I think that it is critical that our people have tools to find information inside and outside our organization. The more high quality information we can place in the hands of the practitioner, the better they can do their job. I believe that intranet search is an area where we can improve on this capability. The first step towards improving is to measure where we are today. If we do not know where we are, we cannot know if we have improved. We have taken that baseline. We have started to "tweak" our environment to improve on that baseline. As we prove out improvements in the lab, we are moving those out to production as Beta implementations. As improvements are proved out in Beta they will be moved into production search.
How did we take that baseline? The standard for measuring search is based on a subjective, human understanding of relevance. The standard was set by the NIST. The NIST holds an annual event where they test and tweak search. They use a standard set of content, fairly small. They have experts evaluate the content and determine the ideal documents within that standard set. They then use complex queries supplied by those experts to bring back documents from the search engine. They measure how many documents within a number of results are from the ideal set - precision. They measure how many ideal documents can be found by the search engine - recall. This seemed like a reasonable process, so that is how we measured our impact on the search engine.
We established a test environment – a new instance of the search engine, indexing the production content. We asked for volunteers to act as our experts. We asked them to establish an area of expertise for themselves. We then had them identify the "top" 25 documents within that area of expertise, given a query that they suggested. This became our ideal set. We used that ideal set to measure precision and recall at 3, 10 and 25 results.
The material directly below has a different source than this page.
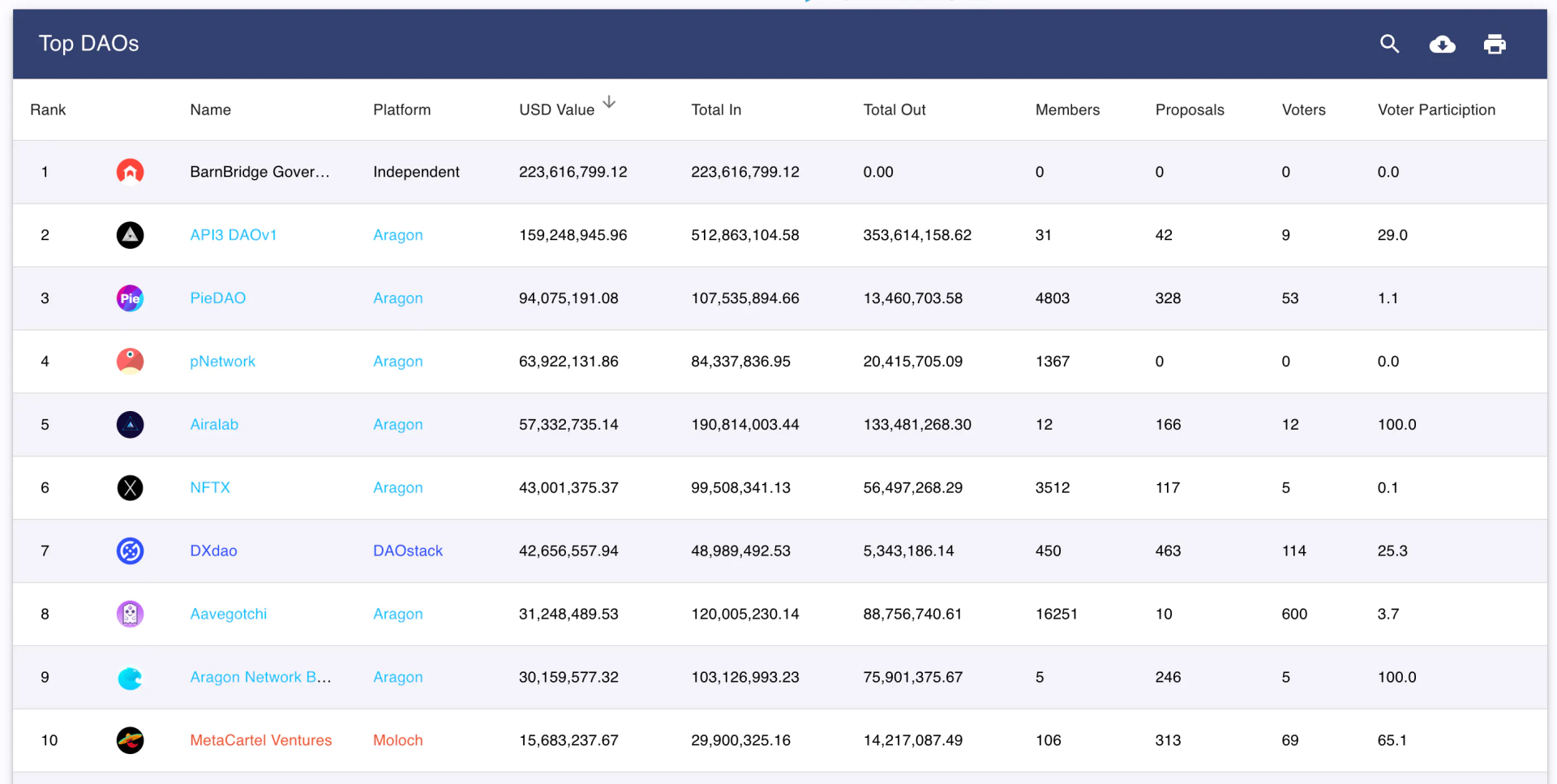
Task: Sort by the Voter Particiption column header
Action: click(x=1436, y=109)
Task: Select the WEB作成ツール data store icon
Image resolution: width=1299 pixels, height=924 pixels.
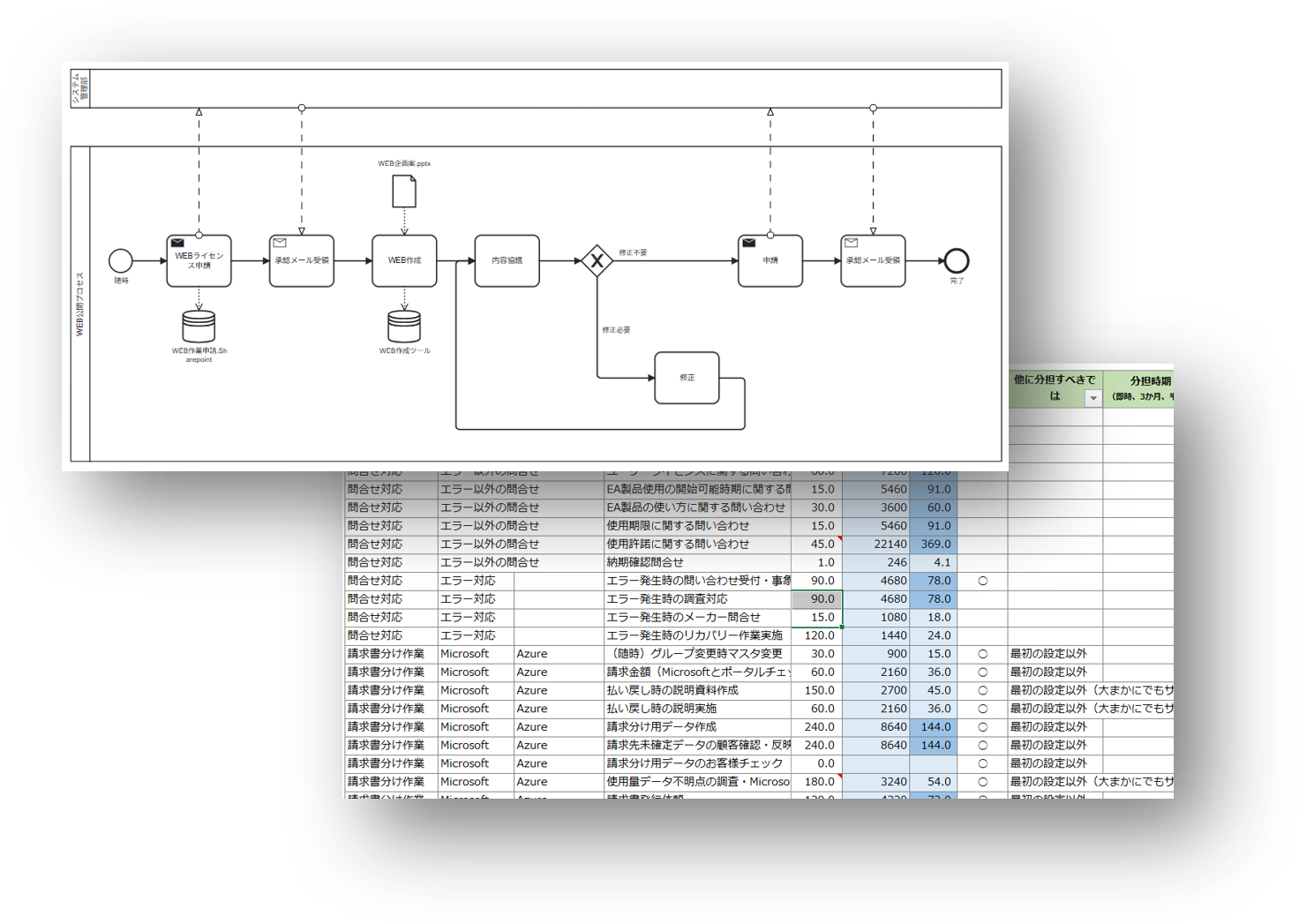Action: pyautogui.click(x=404, y=327)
Usually search engine vendors apply more than one approach to search and combine them together to create a relevance ranking. Generally, the various approaches to calculating relevancy - Vector, Probability, Language Model, Inference Networks, Boolean Indexing, Latent Semantic Indexing, Neural Networks, Genetic Algorithms and Fuzzy Set Retrieval - are all capable of retrieving a good set of documents with a query. On a similar set of content, with a similar query, they will each retrieve the same documents in about the same order. The difference comes in with the work done to "tweak" the engine to particular content collections.
One thing that can improve search relevance is a set of known good documents for a particular query presented either as a "Best Bets" or used behind the scenes as a "golden sample" to refine relevancy. This presupposes that your queries follow a Zipf distribution and you can target most of your users by tuning a relatively small set of queries. Unfortunately our current search logs do not follow a Zipf distribution. Our top 100 queries do not represent 10% of our total queries. To reach a 80% penetration rate we would need to generate 20,000 separate "golden samples". This is a tuning method that is dependant on the Zipf distribution to make it effective. When your logs are flat, like ours are, it does not scale.
We are also investigating other search technologies and evaluating them on our current content to see how well they retrieve documents with the same queries. What we are seeing is that these other search engines are not significantly better against our content than our existing implementation, according to our measures of precision and recall. What other search engines offer is significantly improved tools for tweaking the search engine based on our content collection.
I hope all of the above has been of interest to you. I have found it interesting to compare vendor claims to reality as we have been working through these projects. The difference is quite large. Nothing is ever simple, or easy. I'd rather have a "silver bullet", but recent evidence shows that one does not exist. The only silver bullet is to invest hard work, pay attention to the details and persevere. I think improving search is worth hard work, attention to detail and perseverance.